A Pre- and Post IPO Cybersecurity Readiness Checklist

Cyberattackers follow the news, looking for opportunities. Organizations about to go public—and those that recently completed IPOs—call attention to themselves through media announcements and investment community buzz. As a result, these companies may be targeted for their intellectual property, financials and other “crown jewels.”

IPO Cybersecurity Readiness

A breach or data leak is the last thing you want to have right before or right after an IPO – a critical time when your brand needs to be perceived as positively as possible. The right cybersecurity plan helps protect your brand because it puts controls in place to safeguard your business, prevent breaches and just as important, recover quickly should there be an incident.

It’s best to tailor a cybersecurity strategy and program to your needs and environment but certain best practices are recommended for pre- and post-IPO companies. Be proactive about managing cybersecurity risk, and you’ll send a positive message to investors, board members and other stakeholders.

A top priority is implementing data loss prevention (DLP), a cybersecurity control for sensitive information that provides monitoring, detection and blocking capabilities for data that is in use, in motion and at rest.

DLP is sometimes overlooked because organizations tend to focus on endpoint protection and firewalls — also essential controls. And make sure your firewall is a next-generation firewall (NGFW) that protects against advanced threats like phishing and ransomware.

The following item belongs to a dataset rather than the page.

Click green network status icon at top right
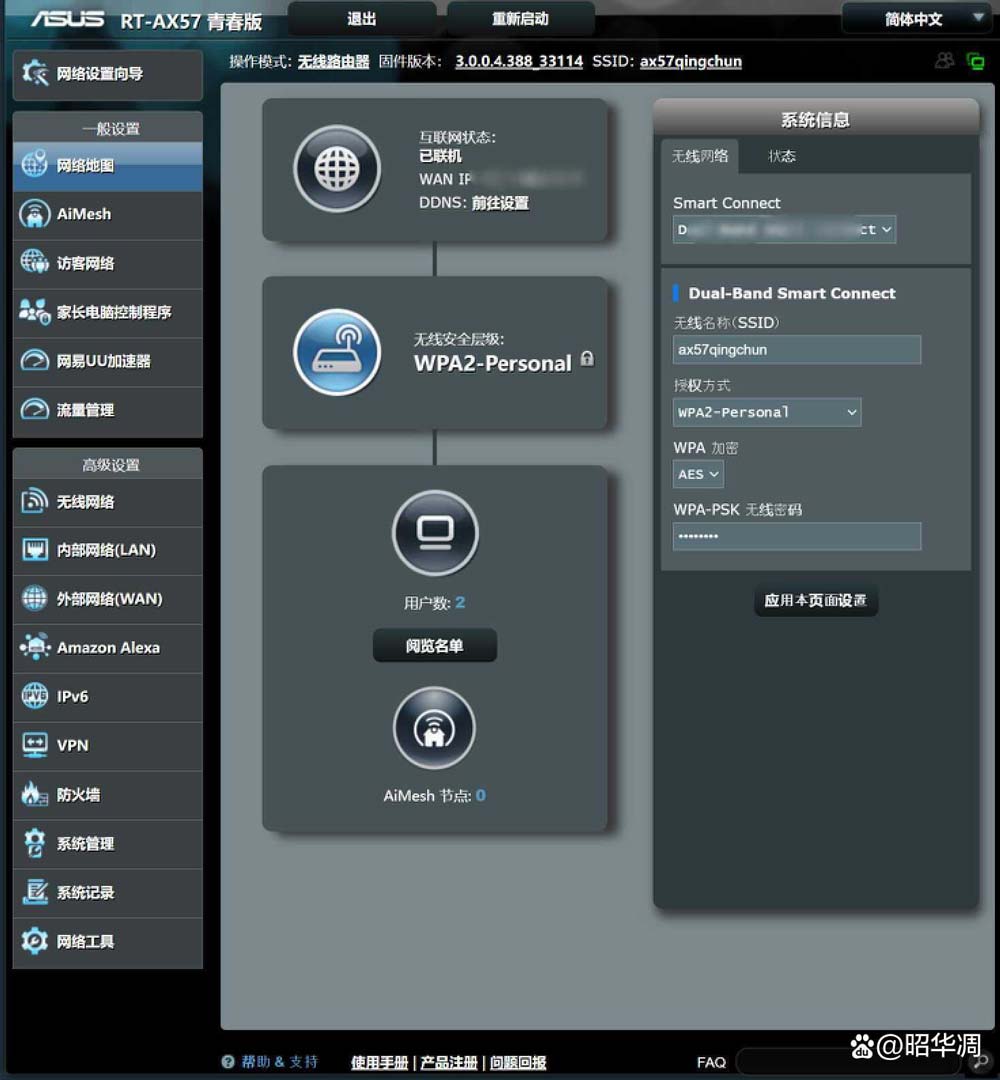 [975, 62]
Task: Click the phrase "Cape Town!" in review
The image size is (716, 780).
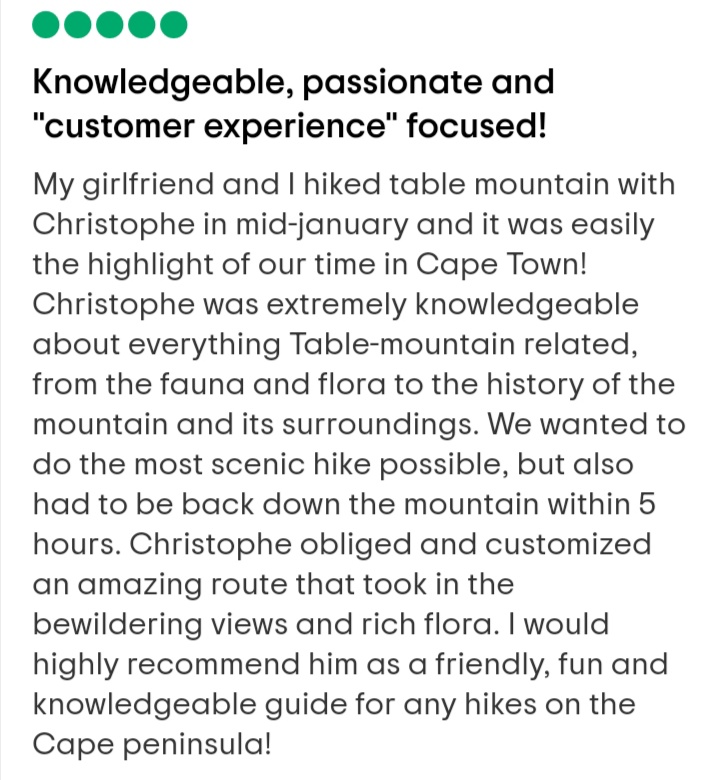Action: point(502,265)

Phishing attempts cause 22% of breaches and ransomware attacks are linked to 27% of malware incidents.

We at Nuspire, we also encourage you to:

    cybersecurity checklist

  • Implement an intrusion prevention system (IPS) that finds and stops exploits in network traffic.
  • Use a web application firewall to filter, monitor and block HTTP traffic to and from web applications.
  • Practice good network cyber hygiene by implementing segmentation and applying the principle of least privilege.
  • Take advantage of cloud security monitoring tools.
  • Provide cybersecurity awareness training to employees so they know what to do and what not do online.
  • Give your IT team advance notice and a preliminary timeline of IPO-related media and events. They can keep a closer eye than usual on logs and watch for unusual activity.
  • Have redundancy and availability plans in place so your business can keep functioning should a disruption occur.

While cybersecurity frameworks used to be recommended mostly for larger organizations or those with mature cybersecurity programs, this thinking has changed. A good one to start with is the National Institute of Standards and Technology (NIST) Cybersecurity Framework. According to industry analyst firm IDC, the NIST framework is readily applicable to a well-defined cyber-resiliency program. The framework provides guidance for each step of cybersecurity planning: identify, protect, detect, respond and recover.

Think in terms of layers of defense as the most effective way to preserve your good name and reputation. Layers make it as difficult as possible for cyberattackers to reach your most valuable data.

If you need help prioritizing next steps, consider a cybersecurity assessment, including a remote breach assessment, to identify strengths and opportunities for improvement.